Dernières oeuvres entrées à Giverny … Paul Signac
Après 1900, Monet qui ouvre volontiers son atelier de Giverny aux jeunes artistes désireux de recevoir ses conseils, et qui peut désormais jouer le rôle de mécène, achète ou accepte plusieurs de leurs oeuvres. Parmi ces jeunes visiteurs réguliers de Giverny, l’un des plus assidus est le jeune Paul Signac qui fut l’un des pionniers de l’aventure néo-impressionniste à la fin des années 1880. Ce membre illustre et désormais célèbre de la jeune génération qui n’hésita jamais à multiplier les déclarations affirmant sa dette envers le patriarche de Giverny, est le mieux représenté dans la collection. Monet va posséder plusieurs de ses aquarelles dont quatre demeurent encore dans les collections du musée Marmottan Monet, vues de divers sites pittoresques français, Cahors, Rouen, Groix, ou de Venise – achetée 250 frs en 1909 chez Bernheim-Jeune –, dans lesquelles Monet avait probablement plaisir à retrouver un écho des thèmes qui lui furent chers.


Dernières oeuvres entrées à Giverny … les enfants Pissarro
Après le décès de Pissarro en 1903, Monet apporte un soutien capital à sa veuve et à ses enfants. Monet contribue à régler la succession de son ami en réalisant l’inventaire et la prisée de son fonds d’atelier. Monet reste très lié aux fils de Pissarro qui ont tous embrassé une carrière artistique.

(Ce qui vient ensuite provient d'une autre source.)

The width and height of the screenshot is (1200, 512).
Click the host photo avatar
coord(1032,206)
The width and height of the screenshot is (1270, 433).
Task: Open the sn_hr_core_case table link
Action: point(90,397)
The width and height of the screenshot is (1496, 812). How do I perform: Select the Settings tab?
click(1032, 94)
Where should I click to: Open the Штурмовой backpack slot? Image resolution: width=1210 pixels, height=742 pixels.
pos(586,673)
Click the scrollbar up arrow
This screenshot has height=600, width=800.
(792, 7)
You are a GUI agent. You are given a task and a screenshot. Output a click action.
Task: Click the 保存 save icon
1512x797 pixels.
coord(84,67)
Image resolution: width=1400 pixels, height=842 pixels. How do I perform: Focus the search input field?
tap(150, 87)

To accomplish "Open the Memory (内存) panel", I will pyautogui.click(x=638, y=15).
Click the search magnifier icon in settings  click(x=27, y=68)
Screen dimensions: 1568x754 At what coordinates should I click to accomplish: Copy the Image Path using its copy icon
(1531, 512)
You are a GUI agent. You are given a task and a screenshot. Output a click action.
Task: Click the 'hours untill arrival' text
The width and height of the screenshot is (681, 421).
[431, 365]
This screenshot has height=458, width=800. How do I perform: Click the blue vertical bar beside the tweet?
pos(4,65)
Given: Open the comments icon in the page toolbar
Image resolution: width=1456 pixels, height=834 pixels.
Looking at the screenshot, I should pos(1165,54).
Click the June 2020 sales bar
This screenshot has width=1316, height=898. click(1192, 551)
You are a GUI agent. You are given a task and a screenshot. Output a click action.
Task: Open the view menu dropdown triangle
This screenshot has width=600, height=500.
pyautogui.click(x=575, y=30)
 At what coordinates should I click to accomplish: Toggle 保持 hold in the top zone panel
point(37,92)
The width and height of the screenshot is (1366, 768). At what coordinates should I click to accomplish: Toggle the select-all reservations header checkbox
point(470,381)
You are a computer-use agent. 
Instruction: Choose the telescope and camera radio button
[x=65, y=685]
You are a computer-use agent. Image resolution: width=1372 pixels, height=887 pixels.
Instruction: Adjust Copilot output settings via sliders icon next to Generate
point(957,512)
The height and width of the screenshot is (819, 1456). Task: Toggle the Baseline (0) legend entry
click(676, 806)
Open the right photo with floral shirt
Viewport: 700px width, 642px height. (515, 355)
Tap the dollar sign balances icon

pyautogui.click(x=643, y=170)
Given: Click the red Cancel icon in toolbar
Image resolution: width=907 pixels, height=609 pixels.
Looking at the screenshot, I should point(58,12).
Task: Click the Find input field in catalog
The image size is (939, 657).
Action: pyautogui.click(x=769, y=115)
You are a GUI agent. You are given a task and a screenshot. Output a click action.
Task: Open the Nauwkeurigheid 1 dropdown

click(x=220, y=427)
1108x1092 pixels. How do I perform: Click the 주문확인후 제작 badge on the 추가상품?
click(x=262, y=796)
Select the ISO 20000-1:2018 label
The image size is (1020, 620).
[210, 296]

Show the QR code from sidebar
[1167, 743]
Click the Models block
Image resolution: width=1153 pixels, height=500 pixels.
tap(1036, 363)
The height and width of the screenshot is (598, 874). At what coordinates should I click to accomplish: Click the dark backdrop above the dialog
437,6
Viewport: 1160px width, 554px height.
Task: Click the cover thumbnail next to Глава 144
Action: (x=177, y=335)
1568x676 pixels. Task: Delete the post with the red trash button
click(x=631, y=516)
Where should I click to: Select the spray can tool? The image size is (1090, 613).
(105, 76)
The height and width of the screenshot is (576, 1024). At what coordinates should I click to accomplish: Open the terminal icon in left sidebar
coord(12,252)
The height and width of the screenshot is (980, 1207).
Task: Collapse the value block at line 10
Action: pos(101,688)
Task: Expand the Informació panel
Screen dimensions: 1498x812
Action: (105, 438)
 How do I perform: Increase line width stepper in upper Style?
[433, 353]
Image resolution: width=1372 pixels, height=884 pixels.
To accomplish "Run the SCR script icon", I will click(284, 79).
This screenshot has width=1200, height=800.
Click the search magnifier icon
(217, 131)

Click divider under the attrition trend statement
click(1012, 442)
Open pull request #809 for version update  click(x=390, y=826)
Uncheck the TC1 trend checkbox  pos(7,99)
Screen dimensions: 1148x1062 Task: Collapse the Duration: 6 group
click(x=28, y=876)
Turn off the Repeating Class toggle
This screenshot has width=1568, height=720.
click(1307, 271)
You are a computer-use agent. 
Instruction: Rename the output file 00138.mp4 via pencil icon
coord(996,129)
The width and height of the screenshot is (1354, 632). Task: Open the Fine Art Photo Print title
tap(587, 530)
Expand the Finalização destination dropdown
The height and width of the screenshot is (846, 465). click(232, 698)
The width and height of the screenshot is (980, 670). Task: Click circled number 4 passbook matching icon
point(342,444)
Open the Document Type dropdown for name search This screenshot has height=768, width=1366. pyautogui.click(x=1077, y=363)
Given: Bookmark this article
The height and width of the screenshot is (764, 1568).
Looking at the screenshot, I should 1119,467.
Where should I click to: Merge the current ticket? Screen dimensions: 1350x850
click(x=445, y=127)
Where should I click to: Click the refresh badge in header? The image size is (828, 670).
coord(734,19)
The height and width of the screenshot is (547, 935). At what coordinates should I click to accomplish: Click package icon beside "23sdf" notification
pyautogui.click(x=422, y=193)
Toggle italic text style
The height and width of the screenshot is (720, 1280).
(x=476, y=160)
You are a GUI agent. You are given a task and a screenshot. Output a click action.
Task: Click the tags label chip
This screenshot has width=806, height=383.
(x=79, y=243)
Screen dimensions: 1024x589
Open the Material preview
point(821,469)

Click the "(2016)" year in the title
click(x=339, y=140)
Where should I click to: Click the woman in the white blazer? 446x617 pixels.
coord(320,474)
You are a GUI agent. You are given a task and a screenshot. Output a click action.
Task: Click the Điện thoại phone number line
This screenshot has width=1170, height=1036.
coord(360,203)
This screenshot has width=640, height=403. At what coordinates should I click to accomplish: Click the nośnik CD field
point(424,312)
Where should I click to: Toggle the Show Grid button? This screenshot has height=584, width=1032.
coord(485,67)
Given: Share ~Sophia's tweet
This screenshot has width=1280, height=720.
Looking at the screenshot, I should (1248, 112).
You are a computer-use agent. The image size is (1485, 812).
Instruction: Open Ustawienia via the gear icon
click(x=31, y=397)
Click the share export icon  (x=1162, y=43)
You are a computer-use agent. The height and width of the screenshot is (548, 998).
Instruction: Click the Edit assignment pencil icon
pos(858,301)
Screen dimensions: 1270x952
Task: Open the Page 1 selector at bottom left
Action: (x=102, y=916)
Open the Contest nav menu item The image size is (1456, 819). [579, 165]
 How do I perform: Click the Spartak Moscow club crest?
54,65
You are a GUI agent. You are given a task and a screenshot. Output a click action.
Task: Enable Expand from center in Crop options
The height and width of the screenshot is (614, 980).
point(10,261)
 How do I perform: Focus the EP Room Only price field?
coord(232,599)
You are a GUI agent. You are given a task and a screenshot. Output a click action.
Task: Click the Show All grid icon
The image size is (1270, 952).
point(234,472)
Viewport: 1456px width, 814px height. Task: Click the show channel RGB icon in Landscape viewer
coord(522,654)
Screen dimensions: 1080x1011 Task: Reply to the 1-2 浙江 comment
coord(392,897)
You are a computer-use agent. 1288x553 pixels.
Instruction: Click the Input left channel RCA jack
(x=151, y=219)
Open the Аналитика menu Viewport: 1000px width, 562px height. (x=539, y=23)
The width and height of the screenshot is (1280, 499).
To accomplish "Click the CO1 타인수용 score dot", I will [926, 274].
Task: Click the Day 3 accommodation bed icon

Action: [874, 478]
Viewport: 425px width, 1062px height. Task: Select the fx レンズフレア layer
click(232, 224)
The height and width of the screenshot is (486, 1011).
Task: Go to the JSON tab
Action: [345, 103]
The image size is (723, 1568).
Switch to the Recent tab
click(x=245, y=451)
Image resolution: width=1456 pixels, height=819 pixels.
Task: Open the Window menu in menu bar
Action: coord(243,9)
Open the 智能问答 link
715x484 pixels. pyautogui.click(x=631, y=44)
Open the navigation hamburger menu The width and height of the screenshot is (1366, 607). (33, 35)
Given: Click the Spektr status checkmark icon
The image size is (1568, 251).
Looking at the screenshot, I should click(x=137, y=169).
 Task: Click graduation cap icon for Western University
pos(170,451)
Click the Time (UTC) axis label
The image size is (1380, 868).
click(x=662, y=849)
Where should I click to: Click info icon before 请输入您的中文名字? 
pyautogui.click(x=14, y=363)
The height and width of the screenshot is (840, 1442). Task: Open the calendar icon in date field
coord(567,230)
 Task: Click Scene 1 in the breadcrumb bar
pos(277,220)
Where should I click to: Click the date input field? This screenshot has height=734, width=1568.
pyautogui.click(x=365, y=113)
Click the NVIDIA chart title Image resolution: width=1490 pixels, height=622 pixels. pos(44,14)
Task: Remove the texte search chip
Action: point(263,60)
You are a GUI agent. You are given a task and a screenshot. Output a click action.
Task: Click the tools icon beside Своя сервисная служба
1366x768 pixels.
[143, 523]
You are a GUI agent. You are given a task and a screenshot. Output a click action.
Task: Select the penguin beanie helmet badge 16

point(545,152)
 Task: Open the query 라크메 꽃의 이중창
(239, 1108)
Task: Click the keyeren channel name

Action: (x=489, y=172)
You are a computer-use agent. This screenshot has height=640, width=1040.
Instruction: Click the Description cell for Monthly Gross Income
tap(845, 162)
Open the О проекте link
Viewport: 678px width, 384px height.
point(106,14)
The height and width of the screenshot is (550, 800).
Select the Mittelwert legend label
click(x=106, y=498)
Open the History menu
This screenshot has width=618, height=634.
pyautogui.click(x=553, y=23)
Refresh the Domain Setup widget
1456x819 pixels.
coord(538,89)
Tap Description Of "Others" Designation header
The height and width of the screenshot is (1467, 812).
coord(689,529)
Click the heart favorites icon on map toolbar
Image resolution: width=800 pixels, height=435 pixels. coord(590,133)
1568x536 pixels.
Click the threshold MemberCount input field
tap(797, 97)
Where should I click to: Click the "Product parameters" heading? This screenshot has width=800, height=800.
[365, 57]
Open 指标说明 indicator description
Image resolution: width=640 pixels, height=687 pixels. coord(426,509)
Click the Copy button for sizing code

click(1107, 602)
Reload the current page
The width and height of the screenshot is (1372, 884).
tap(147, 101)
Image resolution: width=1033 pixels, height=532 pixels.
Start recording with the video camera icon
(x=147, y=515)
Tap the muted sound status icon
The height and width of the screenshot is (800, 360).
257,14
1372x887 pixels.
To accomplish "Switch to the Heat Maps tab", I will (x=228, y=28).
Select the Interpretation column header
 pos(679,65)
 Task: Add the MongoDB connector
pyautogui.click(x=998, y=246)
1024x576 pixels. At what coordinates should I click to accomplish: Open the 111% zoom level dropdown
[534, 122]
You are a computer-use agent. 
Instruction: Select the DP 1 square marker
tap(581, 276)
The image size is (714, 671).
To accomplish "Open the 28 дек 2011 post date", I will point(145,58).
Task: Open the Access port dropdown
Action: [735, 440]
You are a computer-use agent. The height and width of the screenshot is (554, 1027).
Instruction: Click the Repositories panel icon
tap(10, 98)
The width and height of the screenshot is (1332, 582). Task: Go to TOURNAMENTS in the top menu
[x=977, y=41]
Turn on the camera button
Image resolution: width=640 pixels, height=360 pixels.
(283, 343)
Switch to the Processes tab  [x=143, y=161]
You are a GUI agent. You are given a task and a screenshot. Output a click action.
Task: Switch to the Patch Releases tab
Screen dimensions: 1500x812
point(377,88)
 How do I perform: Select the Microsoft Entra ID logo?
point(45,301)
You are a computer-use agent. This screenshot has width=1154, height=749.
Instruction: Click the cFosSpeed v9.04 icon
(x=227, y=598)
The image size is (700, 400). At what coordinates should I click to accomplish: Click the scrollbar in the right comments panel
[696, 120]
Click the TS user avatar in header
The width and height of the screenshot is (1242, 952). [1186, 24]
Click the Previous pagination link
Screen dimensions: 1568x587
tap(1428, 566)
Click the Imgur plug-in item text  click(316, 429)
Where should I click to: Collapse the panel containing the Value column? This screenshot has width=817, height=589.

Il est particulièrement proche de l’ainé, Lucien peintre et graveur. Établi à Londres, Lucien passe régulièrement à Giverny lors de ses voyages en France. En gage d’admiration et d’amitié, Lucien offre en 1914 à Monet un paysage qu’il choisit avec soin : Les Eucalyptus. « Je tiens à te remercier de la bonne pensée que tu as eue de m’offrir une toile de toi, lui écrit le maître, je suis très touché et suis heureux de t’en faire tous mes compliments très sincères ». Avec Maternité peinte par son frère Georges Pissarro dit Georges Manzana, elle est l’une des dernières oeuvres à rejoindre la collection personnelle de Claude Monet.


Estampes japonaises
La collection d’estampes japonaises de Claude Monet est probablement l’ensemble d’œuvres le plus célèbre lui ayant appartenu et celui auquel ses contemporains ont eu le plus facilement accès puisque les feuilles encadrées étaient disposées dans les pièces du rez-de-chaussée et dans l’escalier de la maison de Giverny. Les 247 numéros encore présents à Giverny, qui figurent dans l’inventaire après décès de son fils Michel, ont été réunis sur une longue période. Les plus anciens ont été rapportés des Pays-Bas en 1871, à une époque où leur prix était modique ; à la fin du siècle Monet procédait encore à des acquisitions, mais plus chères et moins nombreuses, auprès des marchands parisiens. Appréciées pour leur aspect décoratif, elles ne relèvent pas – non plus que les albums, les « mangwas » (nos actuels mangas) selon Edmond de Goncourt – d’une quête systématique. Ainsi, nombre de séries célèbres des plus grands créateurs, Hiroshige ou Hokusai, sont incomplètes et composées de tirages différents.


La dispersion d’une collection
Le fils de Claude Monet, Jean étant décédé en 1914, son cadet Michel est le légataire universel de l’artiste. À la mort du peintre en 1926, Michel hérite d’une fortune évaluée à plus de 5 000 000 de francs. Ce patrimoine lui permet notamment d’assouvir entre 1925 et 1939 sa passion coûteuse pour les safaris africains. Michel tirant une partie de ses revenus de la vente des tableaux ayant appartenu à son père, il se sépare de nombreuses oeuvres dès 1927. Il vend d’abord les pièces les plus recherchées parmi lesquelles figurent les Corot, Renoir et autre Cézanne. Ainsi, une partie importante de la « collection Monet » est dispersée avant la Seconde Guerre mondiale. Les oeuvres ayant alors le moins de valeur – à savoir les grands nymphéas et les estampes japonaises – restent à Giverny. Ayant institué le musée Marmottan son légataire universel, les toiles invendues entrent au musée à la mort de Michel en 1966. L’établissement abrite depuis lors le premier fonds mondial d’oeuvres de Claude Monet.